It all started with The Beatles, Herman’s Hermits, Buffalo Springfield and Creedence Clearwater Revival. Since the sixties I’ve been an obsessive consumer of music — first on vinyl, then cassette and for the past 30 years on CD.
My selective collection of 1,000 or so CDs balances the classics of my youth with an ever-expanding array of new artists representing mostly indie rock, Britpop and Americana along with the exceptional pop star or rapper.
The essence of my obsession is not entirely clear. That is to say, the attraction could be emotional, physical, aural or some combination. In truth, more than actually listening to the music, the most satisfying moment comes in shopping for the coveted CD among the record store racks.
The hunting and gathering, that’s what I live for. Which is why it was so painful to see my local independent record store, Dimple Records in Sacramento face the same demise as other brick-and-mortar retailers — the inability to compete with convenient, cheaper online sources.
ADAPT OR DIE
One by one music retailers are facing the consequences of the evolving dynamics of music consumption. Whereby successful booksellers have become hubs for arts, culture and community events, and add coffee shops, meeting spaces and related product lines, record stores seem only to embrace the past.
With few exceptions, there are no cross-promotions with local music venues or artists, with pubs, eateries or coffee shops, or with local schools and colleges. Record stores display little creativity in expanding their product lines. An obvious example would be to tease and appease collectors with attractive and essential CD cases and stands. Then again, convenience never appeared to be a point of emphasis. None offer complimentary wi-fi or customer bathrooms to extend browsing time. Worst of all, though, is when record stores squander their single greatest advantage over online buying: personal service.
Whether with Tower Records, which began in Sacramento and went on to rule the retail music industry worldwide before going bankrupt; Virgin, another massive multi-national retail failure; and recently the independent chain Dimple, I can count on one hand the number of times a clerk asked if I needed assistance, shared interest in a purchase, or acknowledged me as a regular customer.
FACE THE MUSIC
California’s music retailers are an endangered species. Still alive, though, are Boo Boo Records in San Luis Obispo and Amoeba Music in San Francisco, Berkeley and Los Angeles. Both operations continue to prove there are enough music patrons to support creative retailing and quality customer service.

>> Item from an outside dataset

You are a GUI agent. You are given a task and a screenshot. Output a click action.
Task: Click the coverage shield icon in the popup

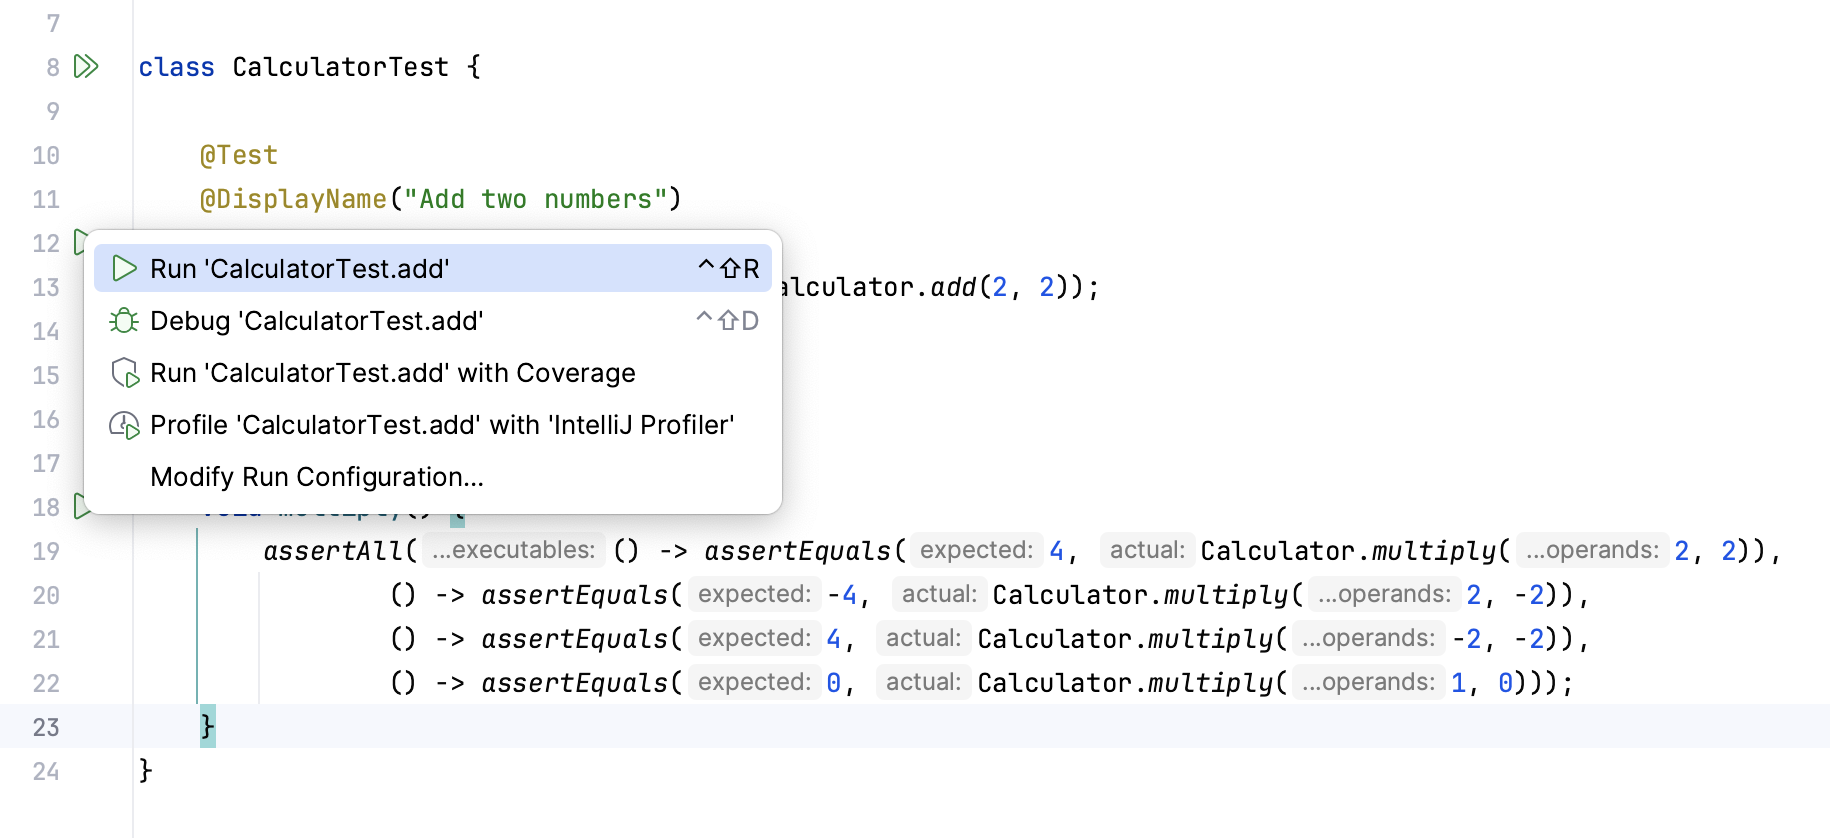[x=124, y=373]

Though the breed of music lovers who still appreciate both hearing and holding the music of their favorite artists is shrinking, the appeal of CDs is as likely as the cyclical resurgence of vinyl albums to be resuscitated. For confident and adaptable record store owners, life will go on. With the full backing of obsessive, possessive music consumers like me who appreciate a personal, tactile shopping experience.